Entertainment is defined as an activity that an Employer or Executive would use corporate funds for business development purposes relating to a current customer(s) or prospective customer(s) or to further enhance the Bank’s marketing efforts.

The Bank’s expectation is that all expenses incurred to the Bank would be for good business purposes, such as the generation or retention of appropriate relationships, staff recruitment, development and retention, and similar expenditures directed toward bank development. Occasional events such as taking customers or prospects short outings, playing golf, dining in connection with business discussions, taking them to other events the customer/prospect would find pleasurable is a necessary part of the Bank’s marketing efforts and is not deemed as “entertainment” or a violation of the Luxury Policy. These expenses should not be documented and detailed as to the benefit derived by the Bank other than as necessary for normal recordkeeping as required for expense re‐imbursement, tax deductibility and good business practices.

Awards for defined business development campaigns such as coach airfare, tourist class hotel accommodations, routine travel expenditures, and similar costs associated with travel awards are not considered luxury expenditures when included in financial plans for a bank‐wide and department‐wide program. Reasonable expenditures for prizes such as cameras, televisions, laptop computers, and similar prizes for such campaigns are also not considered luxury expenditures in an approved campaign of appropriate scope.

Conferences and Events

We encourage our staff to attend conferences that are appropriate and educational opportunities. These conferences should be related to the financial services industry and have a direct correlation to their job. At times, it may be appropriate that a spouse would travel to these conferences with Bank attendees. Typically these conferences are sponsored by vendors, banking associations, or other industry related entities.
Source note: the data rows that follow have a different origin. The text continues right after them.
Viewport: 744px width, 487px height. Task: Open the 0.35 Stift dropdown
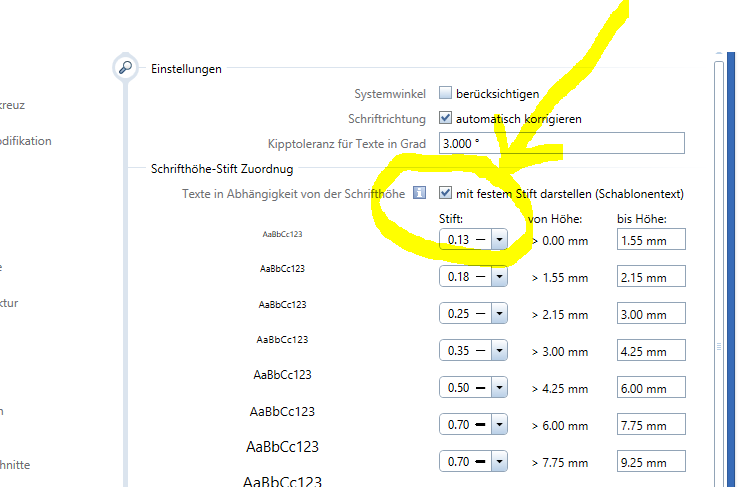499,350
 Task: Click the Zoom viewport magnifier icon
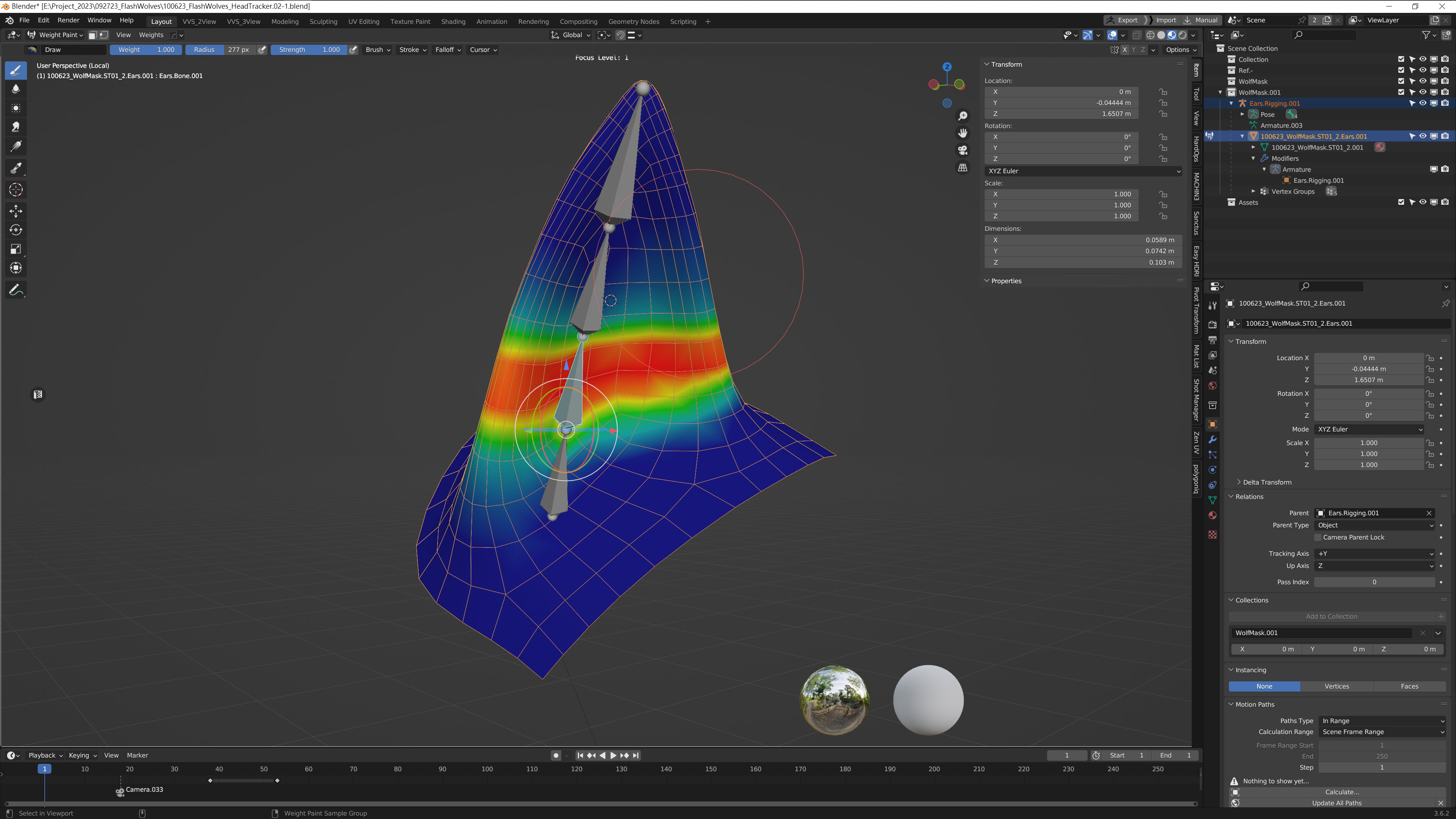click(963, 116)
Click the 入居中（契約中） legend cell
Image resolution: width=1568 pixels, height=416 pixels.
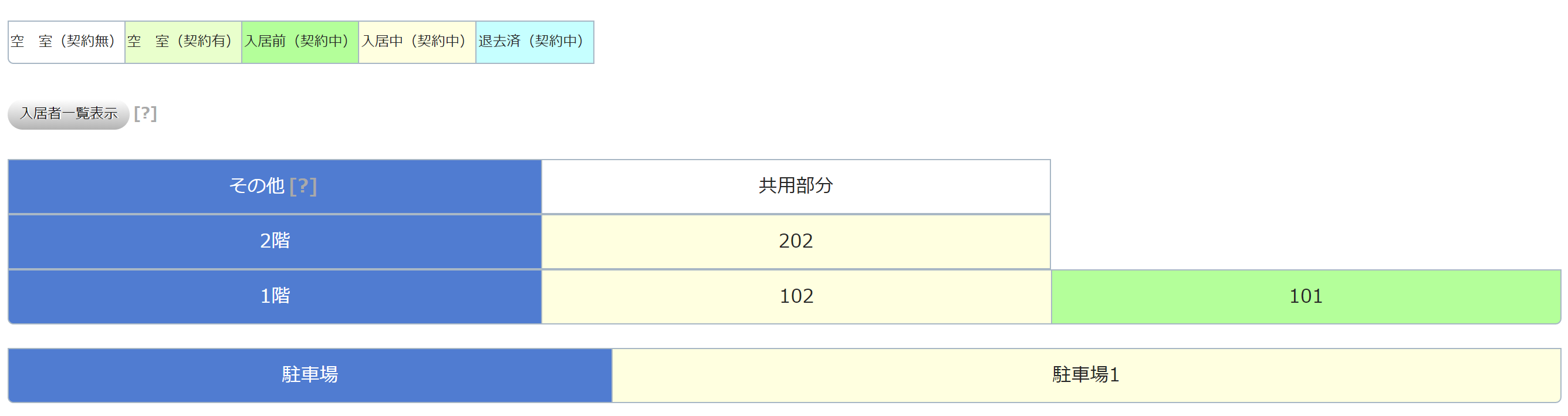click(x=416, y=42)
We feel that holiday gatherings and functions are part of an employee appreciation and staff development process. Holiday celebrations and similar events should be local in geographic nature, and should not cost the Bank more than an average day’s payroll per employee, on average.
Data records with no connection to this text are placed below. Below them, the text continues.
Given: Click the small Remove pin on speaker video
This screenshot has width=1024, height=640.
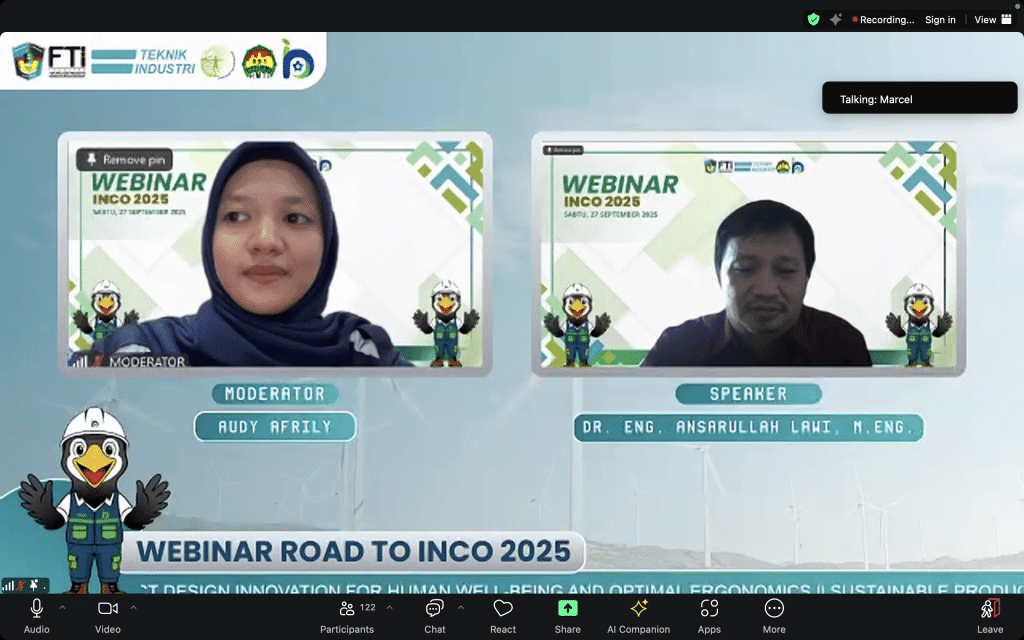Looking at the screenshot, I should coord(563,150).
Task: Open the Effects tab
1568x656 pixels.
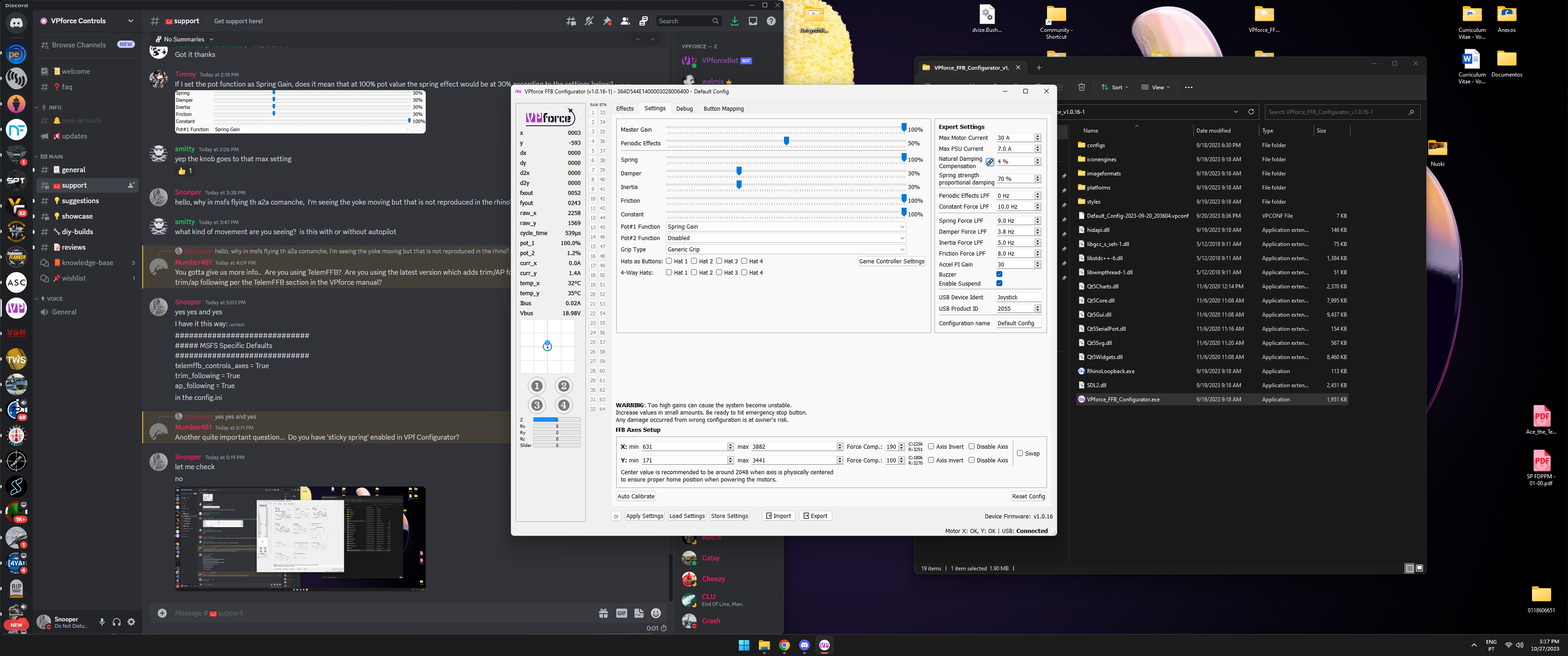Action: [624, 109]
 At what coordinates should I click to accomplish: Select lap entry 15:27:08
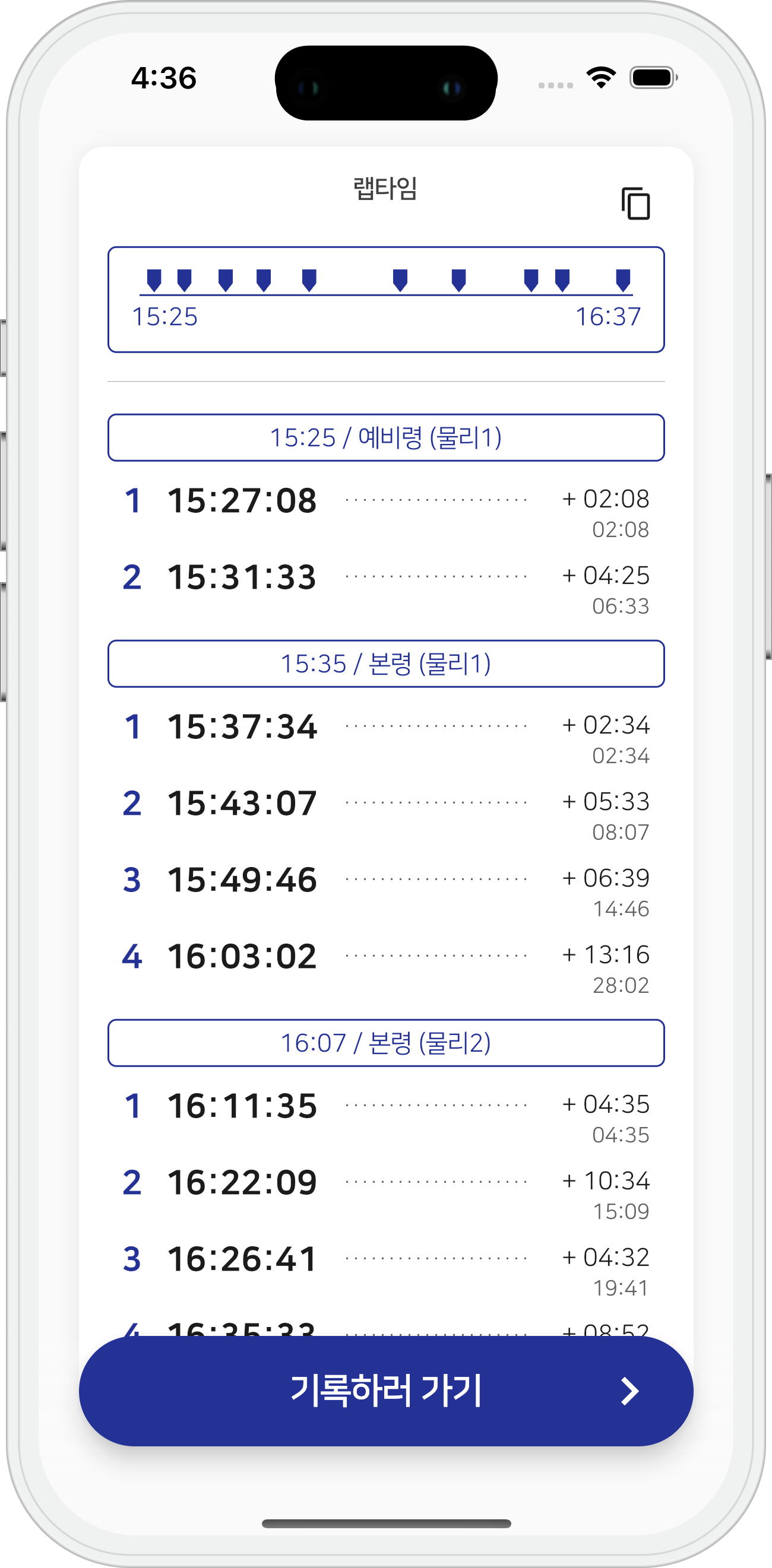click(x=242, y=501)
Board Retreats should only be used for educational purposes, and should be kept in consideration, and looked at in the same view and discretion as all other expenses. Board education is a vital part of maintaining and keeping a dynamic director base and this policy should not limit a retreat that is focused on strategic planning or education.

Aviation Services

Transportation for Bank staff to outlying locations, including bank locations, conferences, business development purposes and merger and acquisition research, should be conducted in the most appropriate way for the Bank. Permitted modes of transportation include automobiles and commercial air, bus or rail service. The selection of transportation services should include an assessment of cost, efficiency and timeliness of travel. Private air services are not allowed without the approval of the Chairman of the Board of Directors, and no other method of transportation is appropriate Commercial air travel for domestic destinations should be coach or tourist class.

Other Activities

All other activities or events that are not reasonable expenditures for staff development, performance incentives in accordance with written plans and policies or other similar expenditures in the normal course of business must be approved by the Chief Executive Officer or the Chairman of the Board.

Reporting of Violations

Any individual who violates this Policy, or knows of any such violation by any other individual, must report the violation immediately to such individual’s supervisor who shall then report the violation to the Chief Executive Officer or to the Chairman of the Board (if an alleged CEO violation). Any employee or director who engages in extravagant spending shall be subject to discipline up to and including termination of employment or removal from or omission of re‐nomination to the Board. In keeping with committee and board reporting practices, policy exceptions must also be reported to the Personnel Committee and to the Board of Directors.